Após passarem por algumas empresas durante a chegada na Europa, Olifiers e Lucca resolveram montar sua própria desenvolvedora de jogos, chamada Bossa Studios. Criada em 2010, na Inglaterra, a empresa desenvolveu jogos que viraram febre entre os gamers — como Surgeon Simulator e I Am Bread.

Segundo Olifiers, a ida para a Inglaterra foi sua influência, já que acompanhava desde 1990 o mercado de jogos independentes no país. "Existem quatro mercados com bastante destaque na criação de jogos — Estados Unidos, Japão, Coreia do Sul e Inglaterra. Mas o foco criativo e de inovação neste último era o mais atrativo, por estar liderando a produção de jogos indies — que era nosso objetivo", comentou o designer.

Em Surgeon Simulator, o jogador atua como um cirurgião em situações de emergência, fazendo com que a experiência seja imersiva — e que exige muita concentração. Já em I Am Bread, que também viralizou, permite que o jogador se sinta como um pedaço de pão, cujo único objetivo é alcançar a torradeira para se tornar uma torrada. Confira, abaixo, um vídeo do game:

Embora os fãs do jogo tenham de esperar mais um ano para receber a sequência I Am Fish, que lançará em 2021, a aposta da Bossa Studios para 2020 é a continuação de Surgeon Simulator. Com lançamento previsto para o dia 27 de agosto, Surgeon Simulator 2 terá um modo cooperativo com até quatro jogadores, que tentarão impedir que o desastre aconteça.

A primeira versão do jogo conta com mais de 5 milhões de jogadores desde o seu lançamento, e a equipe recebeu um prêmio do British Academy Games Awards em 2012 — considerado o maior prêmio de jogos da Europa. 

Segundo Roberta Lucca, o segredo para conquistar uma base sólida de jogadores é trabalhar, constantemente, para que as condições favoreçam o player. "Você faz o melhor que pode para cuidar e dar atenção aos jogadores. Embora o foco inicial não seja um sucesso imediato, a gente sempre trabalha para que o cenário possibilite um destaque maior", disse a empreendedora para a EXAME.

Embora com uma base maior de jogadores nos Estados Unidos, Olifiers comentou que o sucesso de Surgeon Simulator é global — mais de 500.000 pessoas ainda assistem a vídeos sobre o jogo diariamente. A dupla ressaltou que essa é a primeira sequência de um jogo que realizam. A ideia surgiu de forma natural, em uma das sessões de brainstorm que realizam com os funcionários do estúdio.
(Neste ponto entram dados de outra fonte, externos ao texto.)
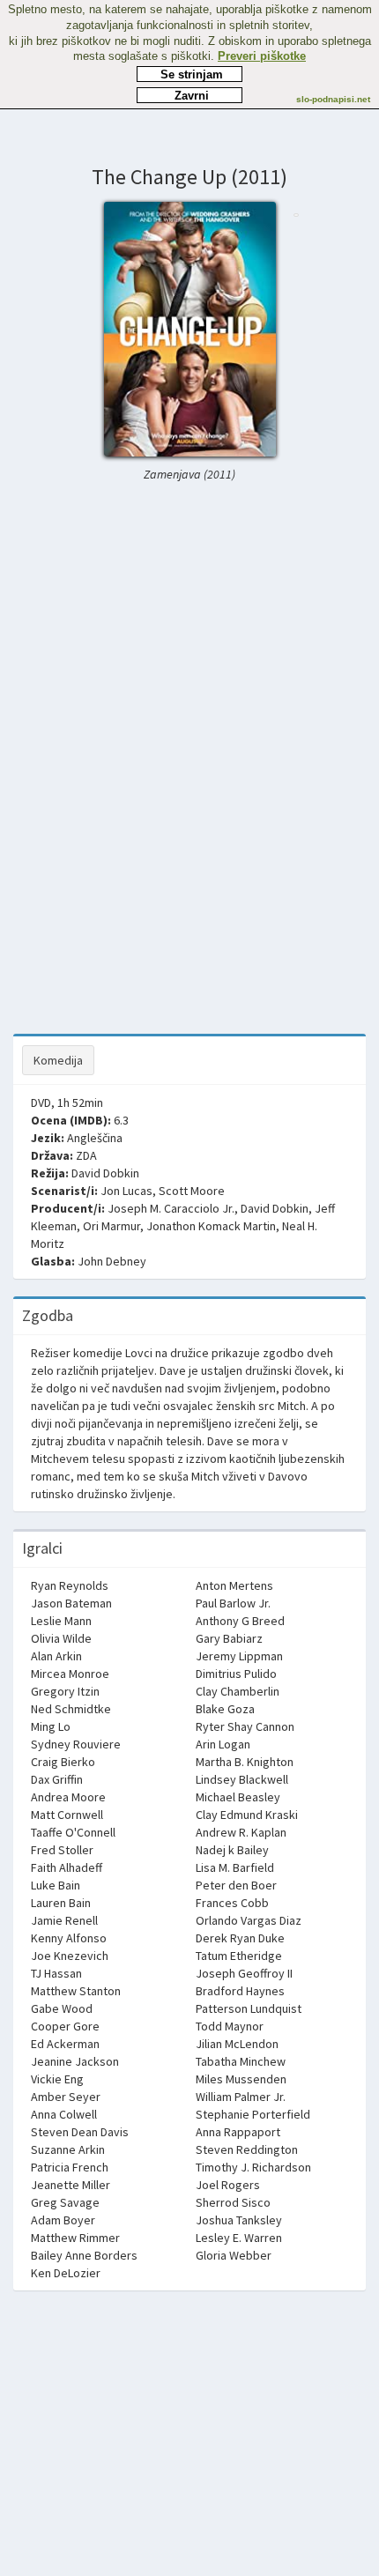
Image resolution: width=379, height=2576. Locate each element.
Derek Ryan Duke (240, 1938)
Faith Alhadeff (66, 1867)
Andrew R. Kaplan (241, 1832)
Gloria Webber (233, 2255)
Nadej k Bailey (232, 1850)
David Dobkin (105, 1173)
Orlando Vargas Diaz (248, 1920)
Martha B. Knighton (245, 1762)
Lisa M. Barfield (235, 1867)
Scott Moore (192, 1191)
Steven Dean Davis (80, 2132)
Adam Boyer (63, 2220)
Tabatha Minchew (241, 2061)
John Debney (112, 1261)
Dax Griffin (57, 1779)
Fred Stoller (62, 1850)
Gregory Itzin (65, 1691)
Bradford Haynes (240, 1991)
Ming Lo (51, 1726)
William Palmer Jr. (241, 2097)
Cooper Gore (65, 2026)
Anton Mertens (234, 1585)
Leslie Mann (61, 1621)
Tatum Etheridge (239, 1956)
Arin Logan (223, 1744)
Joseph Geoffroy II (244, 1973)
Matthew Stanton (76, 1991)
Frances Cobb (232, 1903)
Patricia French (69, 2167)
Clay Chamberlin (237, 1691)
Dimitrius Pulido (236, 1673)
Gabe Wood (62, 2008)
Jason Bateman (71, 1603)
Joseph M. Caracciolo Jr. (171, 1208)
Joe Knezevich (69, 1956)
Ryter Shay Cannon (245, 1726)
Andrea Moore (68, 1797)
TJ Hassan (56, 1973)
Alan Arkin (56, 1656)
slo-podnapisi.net (333, 99)
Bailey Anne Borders (84, 2255)
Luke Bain (55, 1885)
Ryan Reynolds (69, 1585)
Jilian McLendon (237, 2044)
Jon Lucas (126, 1191)
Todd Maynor (230, 2026)
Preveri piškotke (262, 56)
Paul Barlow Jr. (233, 1603)
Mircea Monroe (70, 1673)
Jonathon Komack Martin (211, 1226)
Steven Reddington (247, 2149)
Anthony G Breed (240, 1621)
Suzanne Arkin (68, 2149)
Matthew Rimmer (75, 2238)
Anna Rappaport (238, 2132)
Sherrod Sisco (233, 2202)
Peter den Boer (236, 1885)
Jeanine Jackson (75, 2061)
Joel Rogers (228, 2185)
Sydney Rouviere (76, 1744)
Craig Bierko (63, 1762)
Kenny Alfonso (69, 1938)
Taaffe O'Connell (73, 1832)
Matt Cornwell (67, 1815)
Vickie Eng (57, 2079)
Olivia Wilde (61, 1638)
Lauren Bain (61, 1903)
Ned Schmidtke (71, 1709)
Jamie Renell (64, 1920)
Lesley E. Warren (239, 2238)
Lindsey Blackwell (242, 1779)
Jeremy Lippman (239, 1656)
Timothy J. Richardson (253, 2167)
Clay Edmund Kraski (247, 1815)
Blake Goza (225, 1709)
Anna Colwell (64, 2114)
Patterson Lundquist (248, 2008)
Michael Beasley (238, 1797)
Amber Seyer (65, 2097)
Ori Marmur (111, 1226)
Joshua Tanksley (239, 2220)
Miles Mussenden (241, 2079)
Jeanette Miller (70, 2185)
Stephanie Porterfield (253, 2114)
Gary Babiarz (229, 1638)
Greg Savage (65, 2202)
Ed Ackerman (65, 2044)
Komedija (58, 1060)
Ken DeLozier (65, 2273)
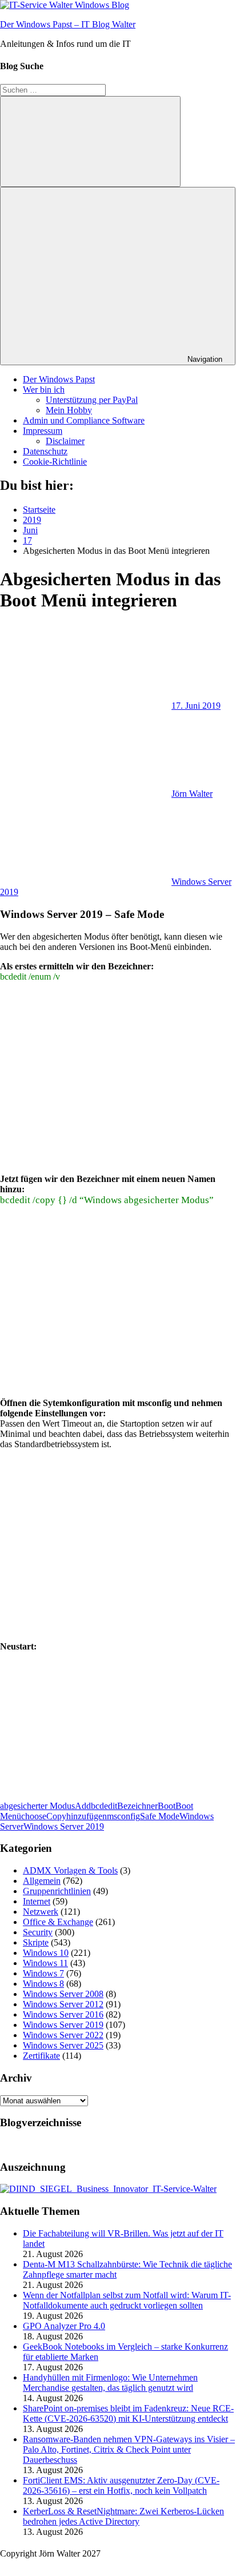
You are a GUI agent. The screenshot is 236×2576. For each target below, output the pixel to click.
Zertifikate (41, 2055)
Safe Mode (159, 1816)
Confira, abaixo, o trailer do jogo multiplayer.

Embora a pandemia tenha dificultado o trabalho coletivo para o lançamento do jogo, o estúdio conseguiu achar uma forma de trabalhar de forma híbrida — metade no escritório e metade em suas casas — para que o game pudesse ser lançado no tempo correto. Olifiers acrescentou que, embora profissionais de algumas áreas — como os devs — precisem estar mais fisicamente presentes, a tecnologia atual permite que um game seja finalizado remotamente.

Isso, porém, não significa que o estúdio possa existir de forma totalmente remota. "Como a Bossa é publicadora dos jogos que desenvolve, é importante estarmos de forma presencial em mercados como a Inglaterra, onde conseguimos atuar no desenvolvimento de negócios mais facilmente", disse Lucca.

Além disso, Olifiers também ressaltou que, embora a barreira das fronteiras esteja diminuindo, o acesso para financiamento e conhecimento tecnológico de jogos ainda é mais fácil fora do Brasil. "O maior evento profissional da área é a Game Developers Conference em São Francisco, nos Estados Unidos, seguido pela Gamescom", disse. "Ainda permanece sendo o melhor local para conseguir contatos profissionais, embora artistas e músicos tenham mais liberdade para trabalharem remotamente.

Ao final da entrevista, a dupla comentou existir o interesse de montar uma filial no Brasil futuramente — mas ainda é um projeto distante. O que não falta, porém, é investimento na área: até 2025, especialistas acreditam que o mercado de games brasileiro terá uma receita anual de 1 bilhão de dólares.